EXERCISE MATERIAL:

────────────────────

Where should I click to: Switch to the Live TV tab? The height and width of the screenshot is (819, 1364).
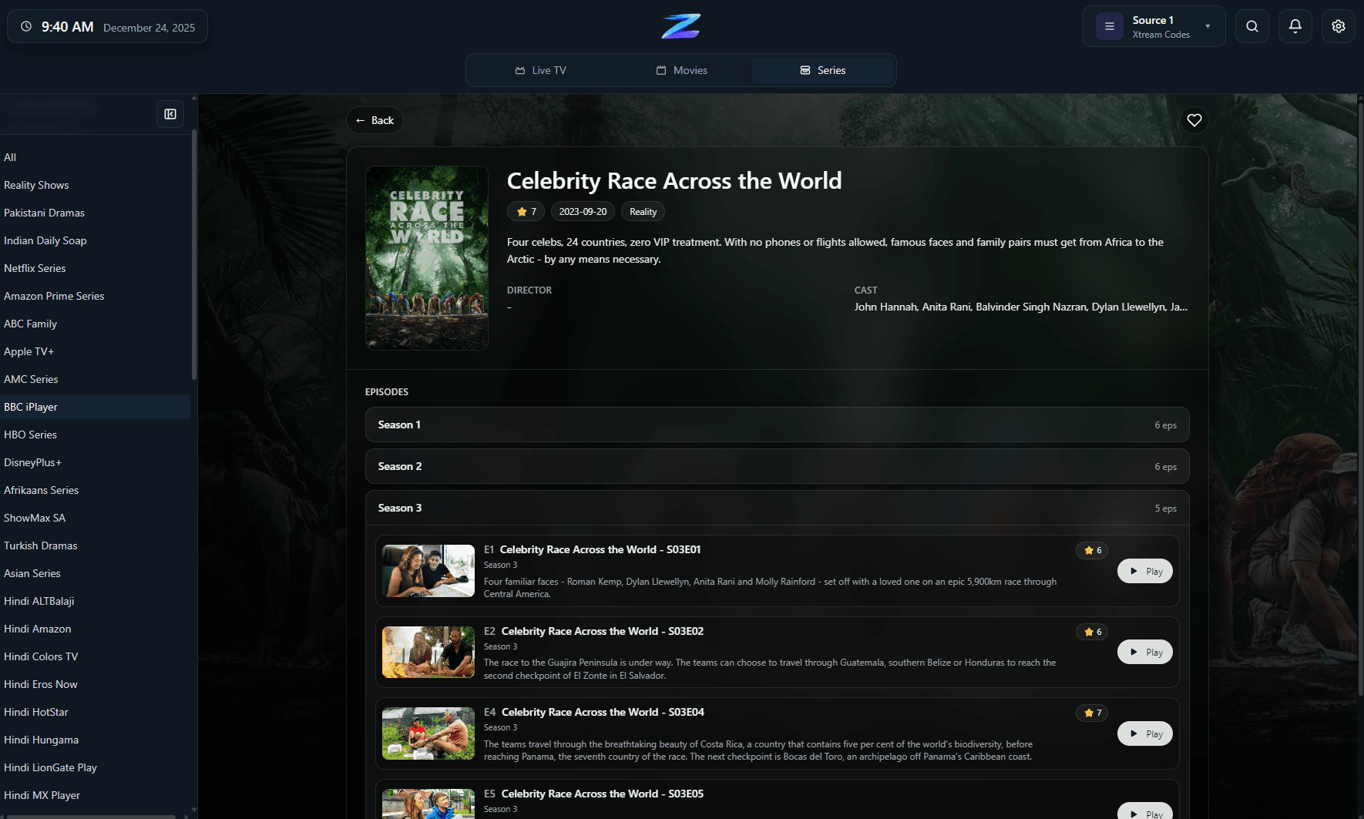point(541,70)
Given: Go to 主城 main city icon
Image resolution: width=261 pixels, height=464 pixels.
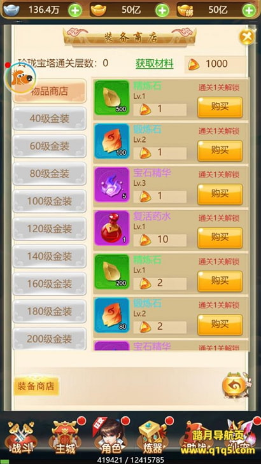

────────────────────

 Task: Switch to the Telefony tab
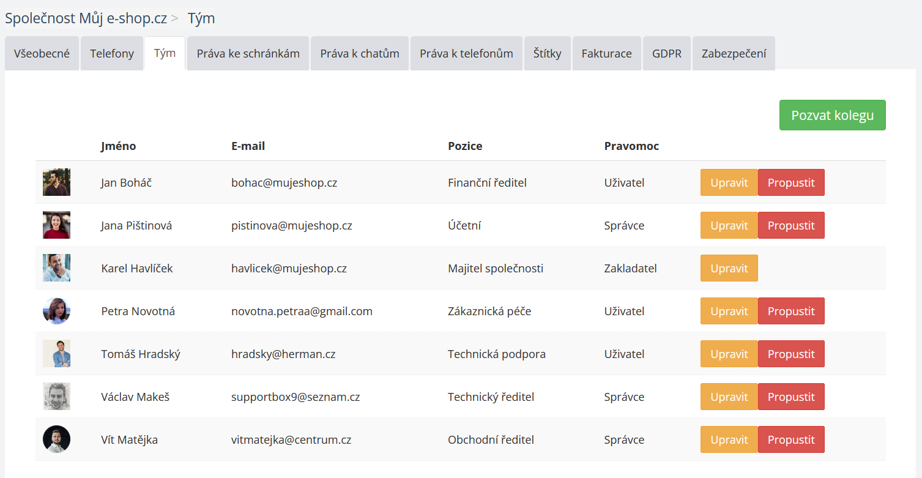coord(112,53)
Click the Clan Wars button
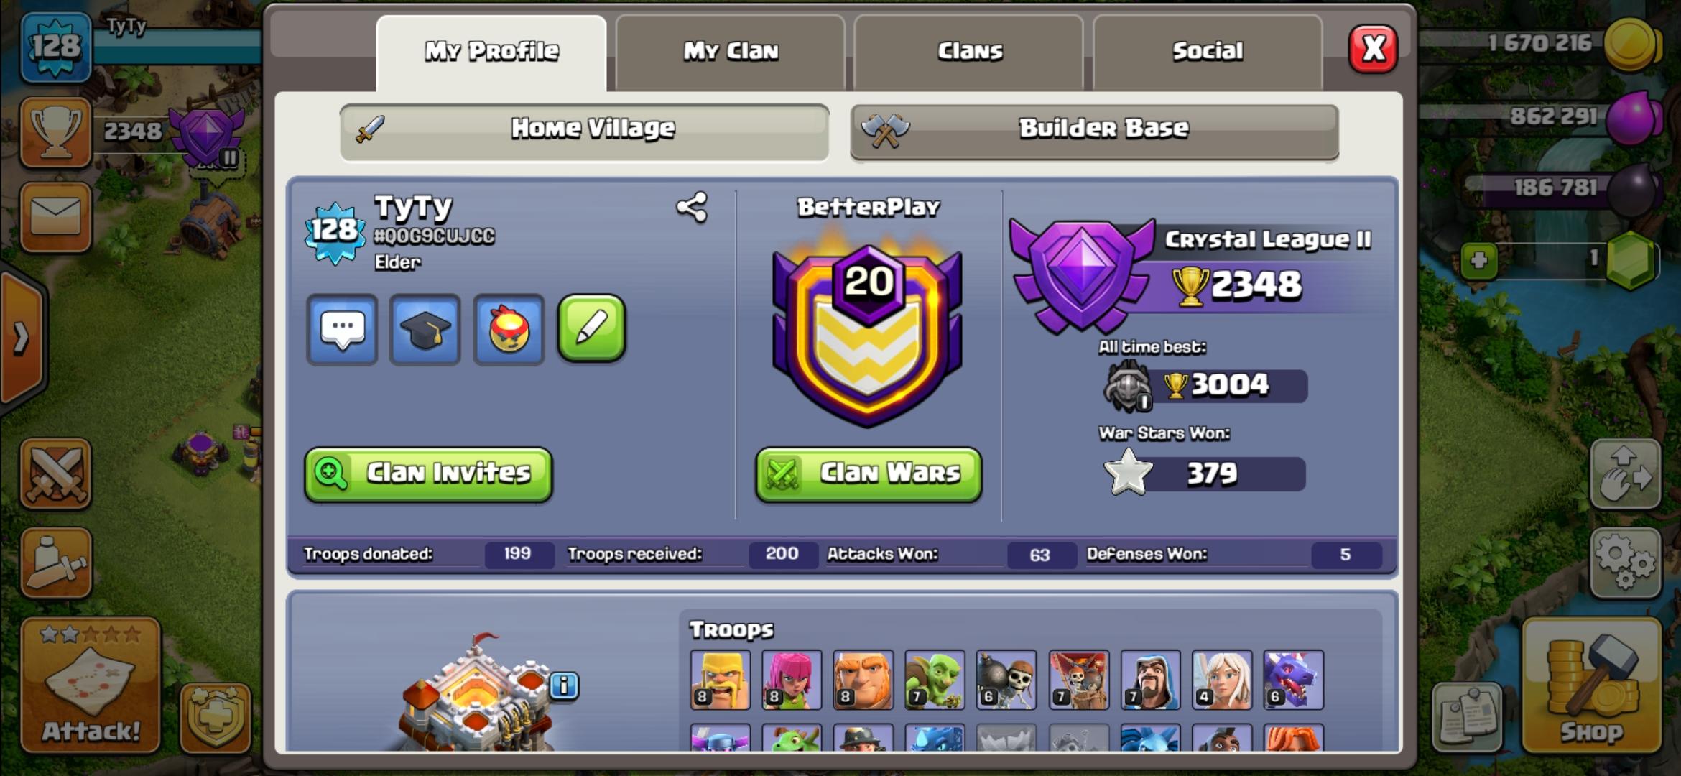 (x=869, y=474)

────────────────────

YOUR TASK: From the records above, reproduce exactly the lines from the one with "Given: Go to 主城 main city icon" to the one with "Image resolution: width=261", both included, and no others.

WRITTEN ANSWER:
Given: Go to 主城 main city icon
Image resolution: width=261 pixels, height=464 pixels.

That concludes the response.